Hukuk Sohbetleri Hukuki yorumlar, görüşler ve tartışmalar.. Soru niteliği taşımayan her türlü hukuki sohbet için.

CMK 176, 179 ve Savunma Hakkının Kısıtlanması

Yanıt
Konuyu Değerlendirin Konu İçinde Arama Konu Araçları  
Old 13-07-2008, 11:53   #1
Tractatus

 
Karar CMK 176, 179 ve Savunma Hakkının Kısıtlanması

İstanbul'daki ağır ceza mahkemelerinin birinde tutuklu olarak yargılanan müvekkil sanığın ilk duruşmasındayım. Mahkeme başkanı oldukça asabi ve sert bir görüntü çiziyor. Mübaşiri azarlamalar, bağırıp çağırmalar vs.

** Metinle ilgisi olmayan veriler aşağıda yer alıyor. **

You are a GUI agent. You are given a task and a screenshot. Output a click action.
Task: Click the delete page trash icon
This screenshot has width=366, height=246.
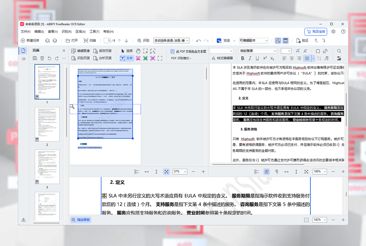42,58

Duruşma başladı, başkan sanıkların sorgusunu yaparken sanığın söylemediği bir cümleyi zabta geçti. Hemen müdahale ettim ve "sanığın söylemediği bir ifadeyi zabta geçtiniz sayın başkan" dedim. Başkan, "avukat bey sanık zaten hazırlıkta böyle söylemiş" deyince, ben de "sanık hazırlıktaki ifadesini değiştirebilir, eğer hazırlıktaki ifadeyi aynen zabta geçecekseniz mahkemedeki sorgunun anlamı kalmaz" mealinde birşey söyledim. Başka çok bozuldu ama birşey diyemedi.

Savunmamı bitirdikten sonra hazırda bir savunma tanığının olduğunu söyleyerek tanığın dinlenmesini talep ettim. Başkan, adeta az önceki olayın intikamını almak istercesine tanık dinletme talebimi CMK 179'a göre "tanığı makul sürede bildirmediğim" gerekçesiyle reddetti! Ben de tanığın dinlenmesi konusunda ısrarcı oldum ve tanığın dinlenmemesi halinde savunma hakkımızın kısıtlanacağını söyledim.

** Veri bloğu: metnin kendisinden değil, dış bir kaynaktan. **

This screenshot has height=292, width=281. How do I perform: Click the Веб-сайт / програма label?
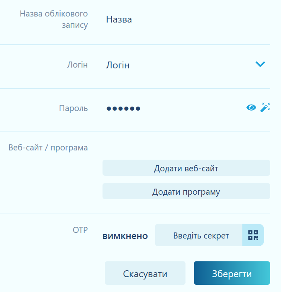point(48,148)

Israrım üzerine başkan, savcıdan mütalaasını sordu. Savcı da bunu savunmaya ilişkin bir talep olduğunu söyleyerek konuyu mahkemenin takdirine bıraktı. Savcının bu mütalaasına rağmen başkan tekrar "tanığı makul sürede bildirmediğim" gerekçesiyle talebimi reddetti ve ara karara da "makul süre içerisinde tanığın bildirilmesi halinde gelecek duruşma dinlenmesine.." diye yazdırdı. Duruşmadan sonra başkana, "savunma hakkımızı ciddi olarak kısıtladınız" dedim. Başkan da "Yargıtay'a başvurursunuz o zaman" dedi.

Tutuklu bulunan sanığın suçsuzluğunu ispat için tanık dinlenmesini talep ediyorum, bu talebim hukuka aykırı olarak kabul edilmiyor ve talebimi reddeden hakim bana Yargıtay'a başvurmamı salık veriyor! Ben de kendisine "sadece Yargıtay'a başvurmakla kalmayacağımızı haksız olarak savunma hakkını kısıtladığı için kendisini Adalet Bakanlığı'na şikayet edeceğimi" söyledim ve şikayet dilekçemi de gerçekten Adalet Bakanlığı'na gönderdim.

Duruşmadan 1 hafta sonra Baro'dan yazı geldi, mahkeme heyetinin hakkımda tutanak tutarak tehdit suçu işlediğim iddiasıyla beni Baro'ya ve Cumhuriyet Savcılığı'na şikayet ettiğini öğrendim ve ilk tepkim kahkaha atmak oldu! Haklarını teslim ediyorum, tutanakta bana atfedilen "sizi Adalet Bakanlığına şikayet edeceğim" cümlesi doğruydu ve tamamen bana aitti, yanlış veya saptırılmış ifadeler yoktu. Bu bakımdan bir yandan sinirli şekilde gülerken diğer yandan hakimlerin dürüstlüğünü takdir ettim.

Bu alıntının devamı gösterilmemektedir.